= Suleyman Dilbirligi =

Turkish sergeant

Süleyman Dilbirliği (December 31, 1925 – December 7, 2017) was a retired Turkish soldier with the rank of a sergeant officer. He was a veteran of the Korean War. His story with Eunja Kim, a 5-year-old girl he adopted and named Ayla, who had lost her family in the war, was the subject of the 2017 Turkish-South Korean film "Ayla: The Daughter of War".

== Military career and personal life ==
Dilbirligi went to the Korean War in 1950. There, he found a girl whose parents had been killed, whom he named Ayla, and he considered her his own daughter. He intended to bring Ayla to Turkey. However, legal and political rules about adopting war orphans made it impossible for Dilbirgi to adopt Ayla. So, he was forced to leave her in an orphanage.

Sixty years after the Korean War, Suleyman Dilbirligi and Ayla met in Ankara Park in Seoul, the capital of South Korea. This 2010 reunion was the focus of the MBC documentary Kore Ayla, which later inspired the 2017 feature film Ayla: The Daughter of War.

He died on 7 December 2017 at the age of 91 in Haydarpaşa Numune Training and Research Hospital due to multiple organ failure.

== In popular culture ==

- In the 2017 Turkish-South Korean film Ayla: The Daughter of War, he was portrayed by İsmail Hacıoğlu and Çetin Tekindor.

(Stored entries)

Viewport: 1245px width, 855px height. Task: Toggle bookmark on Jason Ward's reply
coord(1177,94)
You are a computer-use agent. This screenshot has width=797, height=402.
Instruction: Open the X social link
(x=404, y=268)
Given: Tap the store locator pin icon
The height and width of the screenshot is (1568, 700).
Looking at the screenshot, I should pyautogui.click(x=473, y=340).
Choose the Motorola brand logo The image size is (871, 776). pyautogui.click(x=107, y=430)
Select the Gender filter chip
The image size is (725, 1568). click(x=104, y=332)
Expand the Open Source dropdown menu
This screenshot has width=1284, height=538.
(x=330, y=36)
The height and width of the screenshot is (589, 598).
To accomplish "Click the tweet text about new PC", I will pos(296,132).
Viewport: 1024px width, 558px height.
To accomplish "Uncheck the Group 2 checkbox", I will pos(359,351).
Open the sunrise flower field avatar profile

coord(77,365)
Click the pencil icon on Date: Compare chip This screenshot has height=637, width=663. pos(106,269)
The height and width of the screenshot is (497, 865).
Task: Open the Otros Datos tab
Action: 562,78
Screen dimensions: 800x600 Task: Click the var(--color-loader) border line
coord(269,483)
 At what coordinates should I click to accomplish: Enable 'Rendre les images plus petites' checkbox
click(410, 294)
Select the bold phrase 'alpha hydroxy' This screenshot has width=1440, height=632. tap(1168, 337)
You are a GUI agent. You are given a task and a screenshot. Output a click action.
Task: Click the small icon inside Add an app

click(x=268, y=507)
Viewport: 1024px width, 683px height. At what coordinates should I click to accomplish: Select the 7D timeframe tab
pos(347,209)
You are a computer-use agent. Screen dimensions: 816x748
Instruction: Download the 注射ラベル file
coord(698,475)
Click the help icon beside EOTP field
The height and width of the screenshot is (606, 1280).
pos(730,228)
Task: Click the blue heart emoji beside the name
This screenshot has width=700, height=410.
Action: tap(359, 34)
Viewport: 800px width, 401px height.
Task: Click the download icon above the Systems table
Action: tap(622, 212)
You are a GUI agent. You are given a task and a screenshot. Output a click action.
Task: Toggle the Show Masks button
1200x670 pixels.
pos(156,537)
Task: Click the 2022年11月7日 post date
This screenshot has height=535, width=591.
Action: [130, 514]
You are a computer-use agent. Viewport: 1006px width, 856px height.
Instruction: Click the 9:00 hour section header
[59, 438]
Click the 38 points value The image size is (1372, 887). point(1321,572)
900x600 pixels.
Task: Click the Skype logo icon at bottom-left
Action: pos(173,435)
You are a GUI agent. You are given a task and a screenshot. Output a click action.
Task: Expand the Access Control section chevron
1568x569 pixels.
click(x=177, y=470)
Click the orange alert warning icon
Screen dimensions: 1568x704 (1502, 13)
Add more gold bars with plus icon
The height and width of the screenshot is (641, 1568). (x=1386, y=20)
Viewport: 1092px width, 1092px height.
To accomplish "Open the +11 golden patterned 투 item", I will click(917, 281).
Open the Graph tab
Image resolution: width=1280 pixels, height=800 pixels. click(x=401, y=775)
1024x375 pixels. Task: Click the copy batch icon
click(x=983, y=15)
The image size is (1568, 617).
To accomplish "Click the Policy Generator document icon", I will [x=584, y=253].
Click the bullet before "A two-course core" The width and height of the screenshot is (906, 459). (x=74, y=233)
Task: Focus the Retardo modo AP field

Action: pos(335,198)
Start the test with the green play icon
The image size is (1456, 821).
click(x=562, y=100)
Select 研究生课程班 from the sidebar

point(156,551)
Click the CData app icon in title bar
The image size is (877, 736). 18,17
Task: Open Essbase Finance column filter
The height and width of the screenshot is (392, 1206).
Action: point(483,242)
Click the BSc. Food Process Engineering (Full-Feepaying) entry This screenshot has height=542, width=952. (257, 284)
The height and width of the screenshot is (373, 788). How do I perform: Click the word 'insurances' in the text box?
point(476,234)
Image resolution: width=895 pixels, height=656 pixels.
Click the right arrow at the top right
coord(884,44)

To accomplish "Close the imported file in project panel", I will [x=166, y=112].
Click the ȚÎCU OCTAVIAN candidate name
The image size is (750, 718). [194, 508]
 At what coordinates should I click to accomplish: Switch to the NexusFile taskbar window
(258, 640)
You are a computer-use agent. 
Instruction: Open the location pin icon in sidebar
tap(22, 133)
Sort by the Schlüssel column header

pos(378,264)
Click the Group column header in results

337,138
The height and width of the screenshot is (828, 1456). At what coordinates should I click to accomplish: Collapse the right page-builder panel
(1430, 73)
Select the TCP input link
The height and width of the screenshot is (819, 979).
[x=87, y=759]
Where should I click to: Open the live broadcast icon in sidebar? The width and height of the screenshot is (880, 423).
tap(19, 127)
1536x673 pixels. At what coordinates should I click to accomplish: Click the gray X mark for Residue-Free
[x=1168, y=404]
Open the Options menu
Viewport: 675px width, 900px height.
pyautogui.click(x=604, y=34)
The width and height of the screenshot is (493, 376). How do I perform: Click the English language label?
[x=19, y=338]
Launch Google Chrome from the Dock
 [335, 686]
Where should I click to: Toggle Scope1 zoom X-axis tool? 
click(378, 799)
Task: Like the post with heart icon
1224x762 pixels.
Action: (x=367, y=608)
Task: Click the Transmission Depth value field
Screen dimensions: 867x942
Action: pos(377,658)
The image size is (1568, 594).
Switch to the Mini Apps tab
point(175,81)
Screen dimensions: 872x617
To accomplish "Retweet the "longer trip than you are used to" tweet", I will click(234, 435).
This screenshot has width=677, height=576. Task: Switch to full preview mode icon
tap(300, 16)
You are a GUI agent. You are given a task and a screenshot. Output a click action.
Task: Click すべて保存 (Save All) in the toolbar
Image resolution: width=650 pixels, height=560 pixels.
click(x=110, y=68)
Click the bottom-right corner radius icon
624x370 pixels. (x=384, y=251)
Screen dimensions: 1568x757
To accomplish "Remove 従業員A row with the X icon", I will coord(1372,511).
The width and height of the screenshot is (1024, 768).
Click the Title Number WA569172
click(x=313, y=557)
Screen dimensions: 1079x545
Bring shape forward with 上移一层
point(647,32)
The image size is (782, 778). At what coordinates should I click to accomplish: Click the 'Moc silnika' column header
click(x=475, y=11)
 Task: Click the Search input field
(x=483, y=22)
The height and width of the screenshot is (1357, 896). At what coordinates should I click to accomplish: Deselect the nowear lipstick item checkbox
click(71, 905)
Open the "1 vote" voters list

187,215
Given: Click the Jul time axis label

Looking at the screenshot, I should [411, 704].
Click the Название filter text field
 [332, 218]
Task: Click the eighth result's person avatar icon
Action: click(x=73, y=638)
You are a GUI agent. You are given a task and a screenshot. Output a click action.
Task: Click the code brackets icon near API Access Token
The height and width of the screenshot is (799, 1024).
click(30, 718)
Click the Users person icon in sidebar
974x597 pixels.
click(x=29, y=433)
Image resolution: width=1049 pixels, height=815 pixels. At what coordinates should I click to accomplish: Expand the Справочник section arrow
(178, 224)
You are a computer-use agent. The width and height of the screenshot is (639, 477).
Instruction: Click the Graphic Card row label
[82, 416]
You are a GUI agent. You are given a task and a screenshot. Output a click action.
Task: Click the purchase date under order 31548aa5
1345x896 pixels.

- [WHAT TO WORK ON]:
A. In the biography, where did Dilbirligi and Ayla meet again sixty years after the Korean War?
B. Repeat everything in the biography from "He died on 7" down to "and Çetin Tekindor.".
The data has no connection to the biography.

- [ANSWERS BY ITEM]:
A. They met in Ankara Park in Seoul, the capital of South Korea.

B.
He died on 7 December 2017 at the age of 91 in Haydarpaşa Numune Training and Research Hospital due to multiple organ failure.

== In popular culture ==

- In the 2017 Turkish-South Korean film Ayla: The Daughter of War, he was portrayed by İsmail Hacıoğlu and Çetin Tekindor.